Emsal Mahkeme Kararı Ankara Bölge Adliye Mahkemesi 24. Hukuk Dairesi 2021/603 E. 2021/803 K. 23.06.2021 T.

Görüntülediğiniz mahkeme kararı kesinleşmiş bir karardır.

T.C. ANKARA BÖLGE ADLİYE MAHKEMESİ BAM 24. HUKUK DAİRESİ
T.C.
ANKARA
BÖLGE ADLİYE MAHKEMESİ
24.HUKUK DAİRESİ

T Ü R K M İ L L E T İ A D I N A
K A R A R

….
İNCELENEN KARARIN
MAHKEMESİ : ANKARA BATI ASLİYE TİCARET MAHKEMESİ
TARİHİ : 19/03/2021
NUMARASI :….
DAVANIN KONUSU : İTİRAZIN İPTALİ
İSTİNAF TALEBİNDE
BULUNAN : DAVALI VEKİLİ
KARAR TARİHİ : 23/06/2021
KARARIN YAZILDIĞI
TARİH : 06/07/2021

Mahkemece verilen karara karşı davalı vekili tarafından istinaf kanun yoluna başvurulmuştur.

######

## Görev tanımı A
Kayıtların tamamını yeniden yazın ve içlerindeki "second" ifadesini "third" ile değiştirin. Başka hiçbir şeyi değiştirmeyin ve resimleri cevaba koymayın.

######

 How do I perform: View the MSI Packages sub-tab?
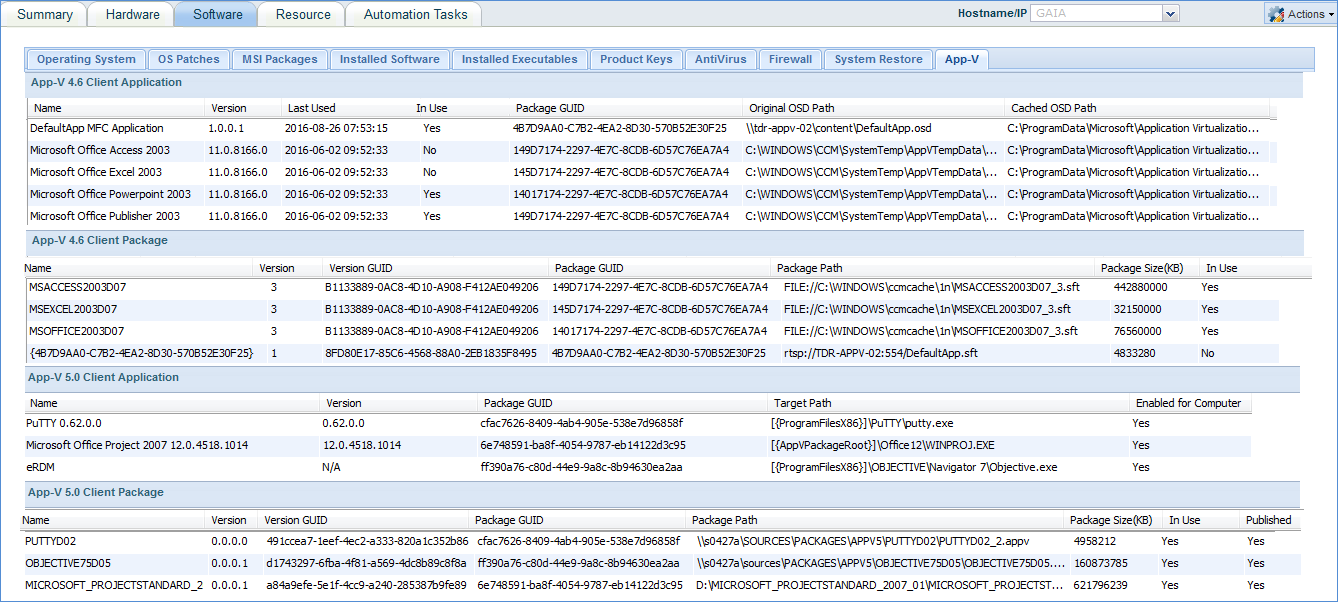[279, 59]
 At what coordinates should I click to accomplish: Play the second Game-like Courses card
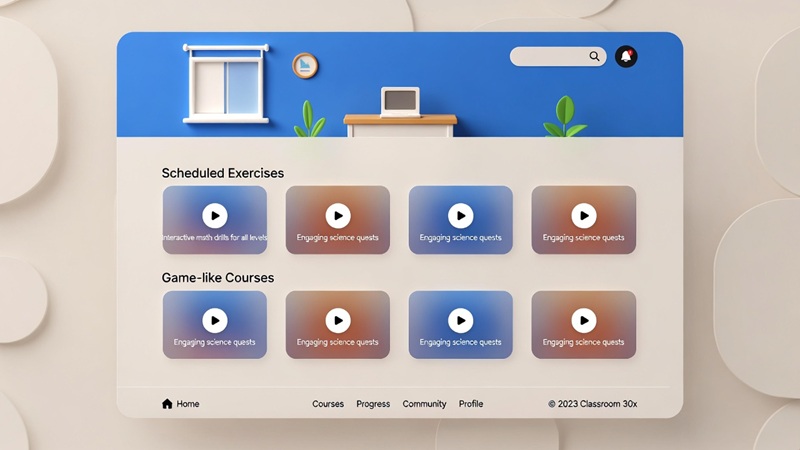click(x=338, y=320)
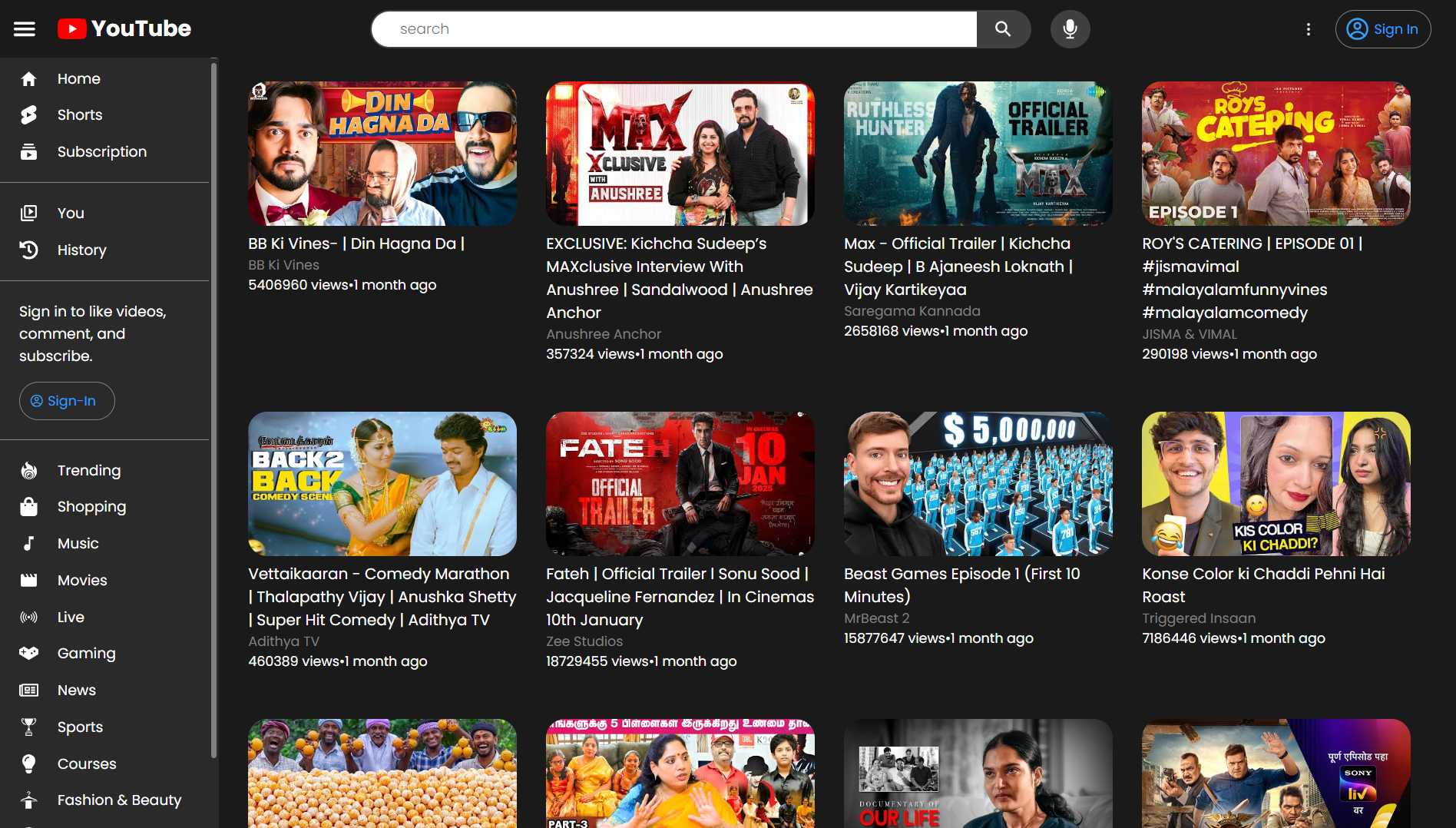Select the Home menu item
The width and height of the screenshot is (1456, 828).
pos(78,79)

######

## Görev tanımı B
Kaynak metindeki mahkeme kararına göre istinaf talebinde bulunan kimdir?

## Yazılı cevap A
 How do I perform: View the MSI Packages sub-tab?
[279, 59]
 At what coordinates should I click to accomplish: Play the third Game-like Courses card
click(x=338, y=320)
Select the Home menu item
The width and height of the screenshot is (1456, 828).
pos(78,79)

## Yazılı cevap B
Davalı vekili.